**MATERIAL FOR THE TASK:**
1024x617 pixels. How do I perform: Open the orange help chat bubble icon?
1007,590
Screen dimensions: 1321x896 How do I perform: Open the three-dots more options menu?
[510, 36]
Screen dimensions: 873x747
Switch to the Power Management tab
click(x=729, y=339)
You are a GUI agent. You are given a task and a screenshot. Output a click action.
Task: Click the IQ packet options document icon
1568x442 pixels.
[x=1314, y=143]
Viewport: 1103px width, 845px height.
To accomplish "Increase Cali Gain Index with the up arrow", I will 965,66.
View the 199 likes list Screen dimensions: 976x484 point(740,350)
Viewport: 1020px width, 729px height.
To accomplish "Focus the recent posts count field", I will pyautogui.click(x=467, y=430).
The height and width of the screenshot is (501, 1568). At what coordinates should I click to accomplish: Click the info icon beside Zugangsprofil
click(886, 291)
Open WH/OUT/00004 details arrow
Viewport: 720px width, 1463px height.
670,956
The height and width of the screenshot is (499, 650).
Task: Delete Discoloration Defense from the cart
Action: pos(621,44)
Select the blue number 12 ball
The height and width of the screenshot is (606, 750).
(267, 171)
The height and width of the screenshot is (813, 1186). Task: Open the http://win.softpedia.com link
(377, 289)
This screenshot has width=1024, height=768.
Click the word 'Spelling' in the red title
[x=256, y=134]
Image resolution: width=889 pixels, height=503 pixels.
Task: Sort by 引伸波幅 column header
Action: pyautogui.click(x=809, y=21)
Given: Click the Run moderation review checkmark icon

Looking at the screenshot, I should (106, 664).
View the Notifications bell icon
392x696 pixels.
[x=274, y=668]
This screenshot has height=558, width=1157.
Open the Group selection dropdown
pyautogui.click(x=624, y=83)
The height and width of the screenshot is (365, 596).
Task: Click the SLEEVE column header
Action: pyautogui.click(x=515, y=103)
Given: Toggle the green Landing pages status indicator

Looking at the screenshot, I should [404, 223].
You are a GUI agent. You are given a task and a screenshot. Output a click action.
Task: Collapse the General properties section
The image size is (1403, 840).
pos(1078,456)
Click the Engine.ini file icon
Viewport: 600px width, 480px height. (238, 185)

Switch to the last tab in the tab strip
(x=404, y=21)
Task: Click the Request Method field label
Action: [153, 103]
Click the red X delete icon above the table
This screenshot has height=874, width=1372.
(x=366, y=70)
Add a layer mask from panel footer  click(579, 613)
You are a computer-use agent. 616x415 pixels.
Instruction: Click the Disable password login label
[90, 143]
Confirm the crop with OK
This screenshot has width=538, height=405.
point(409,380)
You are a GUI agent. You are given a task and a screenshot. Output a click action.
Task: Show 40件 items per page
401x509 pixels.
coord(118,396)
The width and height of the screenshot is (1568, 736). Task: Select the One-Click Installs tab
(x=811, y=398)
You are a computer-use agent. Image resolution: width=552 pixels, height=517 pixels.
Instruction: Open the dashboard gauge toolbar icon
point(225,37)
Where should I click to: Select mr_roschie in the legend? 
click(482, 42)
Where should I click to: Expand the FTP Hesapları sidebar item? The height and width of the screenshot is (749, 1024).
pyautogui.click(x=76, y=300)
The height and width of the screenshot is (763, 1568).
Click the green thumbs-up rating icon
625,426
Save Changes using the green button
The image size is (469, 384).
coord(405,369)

**WHAT IS EXPECTED:**
Restate the whole listing word for word so that no line differs from the original.

**OUTPUT:**
1024x617 pixels. How do I perform: Open the orange help chat bubble icon?
1007,590
Screen dimensions: 1321x896 How do I perform: Open the three-dots more options menu?
[510, 36]
Screen dimensions: 873x747
Switch to the Power Management tab
click(x=729, y=339)
You are a GUI agent. You are given a task and a screenshot. Output a click action.
Task: Click the IQ packet options document icon
1568x442 pixels.
[x=1314, y=143]
Viewport: 1103px width, 845px height.
To accomplish "Increase Cali Gain Index with the up arrow", I will 965,66.
View the 199 likes list Screen dimensions: 976x484 point(740,350)
Viewport: 1020px width, 729px height.
To accomplish "Focus the recent posts count field", I will pyautogui.click(x=467, y=430).
The height and width of the screenshot is (501, 1568). At what coordinates should I click to accomplish: Click the info icon beside Zugangsprofil
click(886, 291)
Open WH/OUT/00004 details arrow
Viewport: 720px width, 1463px height.
670,956
The height and width of the screenshot is (499, 650).
Task: Delete Discoloration Defense from the cart
Action: pos(621,44)
Select the blue number 12 ball
The height and width of the screenshot is (606, 750).
(267, 171)
The height and width of the screenshot is (813, 1186). Task: Open the http://win.softpedia.com link
(377, 289)
This screenshot has width=1024, height=768.
Click the word 'Spelling' in the red title
[x=256, y=134]
Image resolution: width=889 pixels, height=503 pixels.
Task: Sort by 引伸波幅 column header
Action: pyautogui.click(x=809, y=21)
Given: Click the Run moderation review checkmark icon

Looking at the screenshot, I should (106, 664).
View the Notifications bell icon
392x696 pixels.
[x=274, y=668]
This screenshot has height=558, width=1157.
Open the Group selection dropdown
pyautogui.click(x=624, y=83)
The height and width of the screenshot is (365, 596).
Task: Click the SLEEVE column header
Action: pyautogui.click(x=515, y=103)
Given: Toggle the green Landing pages status indicator

Looking at the screenshot, I should [404, 223].
You are a GUI agent. You are given a task and a screenshot. Output a click action.
Task: Collapse the General properties section
The image size is (1403, 840).
pos(1078,456)
Click the Engine.ini file icon
Viewport: 600px width, 480px height. (238, 185)

Switch to the last tab in the tab strip
(x=404, y=21)
Task: Click the Request Method field label
Action: [153, 103]
Click the red X delete icon above the table
This screenshot has height=874, width=1372.
(x=366, y=70)
Add a layer mask from panel footer  click(579, 613)
You are a computer-use agent. 616x415 pixels.
Instruction: Click the Disable password login label
[90, 143]
Confirm the crop with OK
This screenshot has width=538, height=405.
point(409,380)
You are a GUI agent. You are given a task and a screenshot. Output a click action.
Task: Show 40件 items per page
401x509 pixels.
coord(118,396)
The width and height of the screenshot is (1568, 736). Task: Select the One-Click Installs tab
(x=811, y=398)
You are a computer-use agent. Image resolution: width=552 pixels, height=517 pixels.
Instruction: Open the dashboard gauge toolbar icon
point(225,37)
Where should I click to: Select mr_roschie in the legend? 
click(482, 42)
Where should I click to: Expand the FTP Hesapları sidebar item? The height and width of the screenshot is (749, 1024).
pyautogui.click(x=76, y=300)
The height and width of the screenshot is (763, 1568).
Click the green thumbs-up rating icon
625,426
Save Changes using the green button
The image size is (469, 384).
coord(405,369)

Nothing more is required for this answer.